**Work order:**
When you reach the line containing "Moskvich (700, 128)" in the entries below, begin reproducing lines exactly, and stop once the line containing "Peugeot 301T Fourgon L3 1933 (83, 1391)" is done.

== Material provided ==

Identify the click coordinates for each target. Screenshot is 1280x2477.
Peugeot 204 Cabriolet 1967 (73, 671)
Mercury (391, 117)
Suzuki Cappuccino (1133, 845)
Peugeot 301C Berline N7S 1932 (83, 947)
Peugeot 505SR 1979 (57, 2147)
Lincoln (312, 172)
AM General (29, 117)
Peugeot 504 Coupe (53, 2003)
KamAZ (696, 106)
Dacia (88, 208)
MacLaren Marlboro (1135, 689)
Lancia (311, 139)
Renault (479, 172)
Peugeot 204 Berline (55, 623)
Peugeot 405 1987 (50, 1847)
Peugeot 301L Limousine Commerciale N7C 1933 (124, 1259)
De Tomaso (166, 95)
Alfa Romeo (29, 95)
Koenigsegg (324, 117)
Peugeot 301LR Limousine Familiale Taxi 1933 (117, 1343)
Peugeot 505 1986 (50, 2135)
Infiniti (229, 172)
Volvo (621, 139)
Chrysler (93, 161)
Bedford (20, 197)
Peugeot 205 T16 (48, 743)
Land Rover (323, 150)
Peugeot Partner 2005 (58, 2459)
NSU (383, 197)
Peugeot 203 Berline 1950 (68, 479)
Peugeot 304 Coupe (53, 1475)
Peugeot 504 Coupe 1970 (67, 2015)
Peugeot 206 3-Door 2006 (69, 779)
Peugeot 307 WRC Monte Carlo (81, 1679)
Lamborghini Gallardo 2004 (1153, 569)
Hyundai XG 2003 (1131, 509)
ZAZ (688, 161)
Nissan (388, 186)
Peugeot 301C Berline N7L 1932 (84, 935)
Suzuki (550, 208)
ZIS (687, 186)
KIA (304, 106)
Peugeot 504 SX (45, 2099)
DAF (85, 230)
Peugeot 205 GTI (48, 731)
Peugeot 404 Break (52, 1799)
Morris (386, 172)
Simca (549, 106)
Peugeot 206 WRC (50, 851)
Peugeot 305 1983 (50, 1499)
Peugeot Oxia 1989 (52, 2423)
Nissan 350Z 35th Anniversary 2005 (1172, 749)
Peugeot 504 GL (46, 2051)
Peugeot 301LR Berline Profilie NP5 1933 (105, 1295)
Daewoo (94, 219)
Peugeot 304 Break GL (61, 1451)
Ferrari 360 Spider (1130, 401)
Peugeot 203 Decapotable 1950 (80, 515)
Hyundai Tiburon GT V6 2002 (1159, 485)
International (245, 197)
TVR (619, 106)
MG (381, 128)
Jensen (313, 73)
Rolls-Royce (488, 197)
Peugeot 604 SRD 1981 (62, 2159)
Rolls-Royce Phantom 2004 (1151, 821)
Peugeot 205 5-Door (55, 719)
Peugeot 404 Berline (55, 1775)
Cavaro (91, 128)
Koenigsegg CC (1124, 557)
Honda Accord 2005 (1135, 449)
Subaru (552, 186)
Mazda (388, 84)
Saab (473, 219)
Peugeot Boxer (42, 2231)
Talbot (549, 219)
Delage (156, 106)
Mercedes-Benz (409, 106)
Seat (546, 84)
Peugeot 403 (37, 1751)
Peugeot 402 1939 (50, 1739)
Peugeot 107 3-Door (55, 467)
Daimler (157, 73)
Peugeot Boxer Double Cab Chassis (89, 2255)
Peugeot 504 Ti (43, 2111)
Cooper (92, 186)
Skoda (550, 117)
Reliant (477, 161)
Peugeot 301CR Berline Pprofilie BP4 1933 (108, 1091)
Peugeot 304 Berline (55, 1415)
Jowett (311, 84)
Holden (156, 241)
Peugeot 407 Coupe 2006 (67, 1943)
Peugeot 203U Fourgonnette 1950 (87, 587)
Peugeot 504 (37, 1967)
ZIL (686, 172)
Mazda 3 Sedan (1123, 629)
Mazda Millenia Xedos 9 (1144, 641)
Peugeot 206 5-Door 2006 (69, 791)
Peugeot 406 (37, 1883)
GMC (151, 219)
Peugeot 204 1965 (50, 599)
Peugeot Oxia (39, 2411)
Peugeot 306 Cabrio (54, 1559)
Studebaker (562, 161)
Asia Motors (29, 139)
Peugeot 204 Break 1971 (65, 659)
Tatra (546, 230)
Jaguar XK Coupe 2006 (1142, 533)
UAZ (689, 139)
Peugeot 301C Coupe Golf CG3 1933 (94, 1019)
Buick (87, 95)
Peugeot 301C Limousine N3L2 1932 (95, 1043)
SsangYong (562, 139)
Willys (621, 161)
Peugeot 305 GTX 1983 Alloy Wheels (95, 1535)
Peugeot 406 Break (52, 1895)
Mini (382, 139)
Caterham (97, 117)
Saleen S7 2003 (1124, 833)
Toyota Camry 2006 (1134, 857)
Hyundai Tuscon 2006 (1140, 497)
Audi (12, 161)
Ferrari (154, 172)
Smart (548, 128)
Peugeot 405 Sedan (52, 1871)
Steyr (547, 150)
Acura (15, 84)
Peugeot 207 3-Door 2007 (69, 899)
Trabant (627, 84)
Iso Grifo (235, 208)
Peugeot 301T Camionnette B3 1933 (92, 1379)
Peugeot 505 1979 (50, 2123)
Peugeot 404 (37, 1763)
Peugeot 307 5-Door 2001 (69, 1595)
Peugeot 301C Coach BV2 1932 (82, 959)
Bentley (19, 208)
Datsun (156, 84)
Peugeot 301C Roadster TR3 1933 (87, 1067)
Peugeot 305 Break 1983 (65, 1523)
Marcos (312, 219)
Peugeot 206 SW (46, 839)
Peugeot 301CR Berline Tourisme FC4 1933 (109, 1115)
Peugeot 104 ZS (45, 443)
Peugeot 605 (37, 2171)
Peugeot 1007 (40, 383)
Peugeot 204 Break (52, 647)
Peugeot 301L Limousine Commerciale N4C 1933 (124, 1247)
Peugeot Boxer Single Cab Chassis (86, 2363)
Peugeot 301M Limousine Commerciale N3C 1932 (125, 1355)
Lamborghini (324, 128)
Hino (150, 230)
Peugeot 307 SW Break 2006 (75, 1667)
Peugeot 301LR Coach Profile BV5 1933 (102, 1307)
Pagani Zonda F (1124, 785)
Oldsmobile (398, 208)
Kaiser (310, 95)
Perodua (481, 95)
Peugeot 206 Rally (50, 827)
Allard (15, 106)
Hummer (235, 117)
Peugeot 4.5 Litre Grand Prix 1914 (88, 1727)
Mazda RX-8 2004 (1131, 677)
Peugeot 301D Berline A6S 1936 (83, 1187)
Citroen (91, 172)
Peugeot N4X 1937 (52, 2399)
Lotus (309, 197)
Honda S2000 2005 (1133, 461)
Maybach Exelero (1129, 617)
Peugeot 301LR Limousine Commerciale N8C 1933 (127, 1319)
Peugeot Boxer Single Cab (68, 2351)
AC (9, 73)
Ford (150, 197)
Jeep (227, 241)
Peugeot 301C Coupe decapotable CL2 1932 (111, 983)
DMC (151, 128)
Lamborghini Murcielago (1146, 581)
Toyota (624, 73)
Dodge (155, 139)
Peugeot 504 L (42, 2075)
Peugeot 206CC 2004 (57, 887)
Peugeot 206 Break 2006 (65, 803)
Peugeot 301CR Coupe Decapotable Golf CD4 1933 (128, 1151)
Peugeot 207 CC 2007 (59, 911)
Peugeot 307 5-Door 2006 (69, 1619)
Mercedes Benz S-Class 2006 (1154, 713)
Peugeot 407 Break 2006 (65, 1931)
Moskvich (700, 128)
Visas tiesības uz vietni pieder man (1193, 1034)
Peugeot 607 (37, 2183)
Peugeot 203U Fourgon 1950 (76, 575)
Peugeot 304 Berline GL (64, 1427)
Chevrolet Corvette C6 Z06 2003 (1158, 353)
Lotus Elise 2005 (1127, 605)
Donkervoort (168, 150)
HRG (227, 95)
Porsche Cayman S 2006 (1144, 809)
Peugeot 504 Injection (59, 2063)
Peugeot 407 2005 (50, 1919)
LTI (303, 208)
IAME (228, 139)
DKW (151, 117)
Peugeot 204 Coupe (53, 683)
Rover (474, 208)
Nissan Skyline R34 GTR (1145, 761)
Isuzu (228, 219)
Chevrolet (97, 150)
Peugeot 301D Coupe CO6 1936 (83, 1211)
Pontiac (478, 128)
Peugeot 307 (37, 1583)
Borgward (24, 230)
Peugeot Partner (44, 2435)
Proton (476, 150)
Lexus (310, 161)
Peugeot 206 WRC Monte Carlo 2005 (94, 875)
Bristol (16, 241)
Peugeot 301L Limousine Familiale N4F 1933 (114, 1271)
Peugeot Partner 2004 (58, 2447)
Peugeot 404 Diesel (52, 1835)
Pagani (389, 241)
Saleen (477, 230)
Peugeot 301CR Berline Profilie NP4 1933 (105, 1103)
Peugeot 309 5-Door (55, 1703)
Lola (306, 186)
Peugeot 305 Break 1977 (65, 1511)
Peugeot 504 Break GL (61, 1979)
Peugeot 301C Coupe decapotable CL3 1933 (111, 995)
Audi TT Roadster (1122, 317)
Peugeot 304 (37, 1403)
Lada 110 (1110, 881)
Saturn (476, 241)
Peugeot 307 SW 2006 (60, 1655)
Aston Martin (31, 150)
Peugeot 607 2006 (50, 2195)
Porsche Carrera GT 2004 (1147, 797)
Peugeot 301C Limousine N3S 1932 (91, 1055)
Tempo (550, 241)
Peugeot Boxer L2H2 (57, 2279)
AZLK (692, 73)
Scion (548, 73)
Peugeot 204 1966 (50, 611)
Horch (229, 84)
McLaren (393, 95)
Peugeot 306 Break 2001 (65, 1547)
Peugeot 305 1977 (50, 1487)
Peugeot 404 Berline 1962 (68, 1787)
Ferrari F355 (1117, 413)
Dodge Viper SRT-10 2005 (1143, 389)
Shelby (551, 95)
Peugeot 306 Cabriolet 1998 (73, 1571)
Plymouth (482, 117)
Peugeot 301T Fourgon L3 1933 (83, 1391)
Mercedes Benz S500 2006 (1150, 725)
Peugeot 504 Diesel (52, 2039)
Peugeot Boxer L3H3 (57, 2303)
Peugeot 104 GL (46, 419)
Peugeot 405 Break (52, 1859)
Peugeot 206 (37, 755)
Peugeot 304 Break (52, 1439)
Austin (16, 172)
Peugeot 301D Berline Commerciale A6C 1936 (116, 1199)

===

**Response below:**
Moskvich (700, 128)
Visas tiesības uz vietni pieder man (1193, 1034)
Peugeot 607 (37, 2183)
Peugeot 203U Fourgon 1950 (76, 575)
Peugeot 304 Berline GL (64, 1427)
Chevrolet Corvette C6 Z06 2003 (1158, 353)
Lotus Elise 2005 (1127, 605)
Donkervoort (168, 150)
HRG (227, 95)
Porsche Cayman S 2006 (1144, 809)
Peugeot 504 Injection (59, 2063)
Peugeot 407 2005 (50, 1919)
LTI (303, 208)
IAME (228, 139)
DKW (151, 117)
Peugeot 204 Coupe (53, 683)
Rover (474, 208)
Nissan Skyline R34 GTR (1145, 761)
Isuzu (228, 219)
Chevrolet (97, 150)
Peugeot 301D Coupe CO6 1936 (83, 1211)
Pontiac (478, 128)
Peugeot 307 (37, 1583)
Borgward (24, 230)
Peugeot Partner (44, 2435)
Proton (476, 150)
Lexus (310, 161)
Peugeot 206 WRC Monte Carlo 2005 (94, 875)
Bristol (16, 241)
Peugeot 301L Limousine Familiale N4F 1933 (114, 1271)
Peugeot Partner 2004 (58, 2447)
Peugeot 404 Diesel (52, 1835)
Pagani (389, 241)
Saleen (477, 230)
Peugeot 301CR Berline Profilie NP4 1933 (105, 1103)
Peugeot 309 5-Door (55, 1703)
Lola (306, 186)
Peugeot 305 Break 1977 (65, 1511)
Peugeot 504 Break GL (61, 1979)
Peugeot 301C Coupe decapotable CL3 1933 (111, 995)
Audi TT Roadster (1122, 317)
Peugeot 304 (37, 1403)
Lada 110 (1110, 881)
Saturn (476, 241)
Peugeot 307 SW 2006 (60, 1655)
Aston Martin (31, 150)
Peugeot 607 2006 (50, 2195)
Porsche Carrera GT 2004 (1147, 797)
Peugeot 301C Limousine N3S 1932 (91, 1055)
Tempo (550, 241)
Peugeot Boxer L2H2 (57, 2279)
AZLK (692, 73)
Scion (548, 73)
Peugeot 204 1966 (50, 611)
Horch (229, 84)
McLaren (393, 95)
Peugeot 306 Break 2001 (65, 1547)
Peugeot 305 1977 (50, 1487)
Peugeot 404 Berline 1962 (68, 1787)
Ferrari F355 (1117, 413)
Dodge Viper SRT-10 2005 (1143, 389)
Shelby (551, 95)
Peugeot 306 Cabriolet 1998 (73, 1571)
Plymouth (482, 117)
Peugeot 301T Fourgon L3 1933 (83, 1391)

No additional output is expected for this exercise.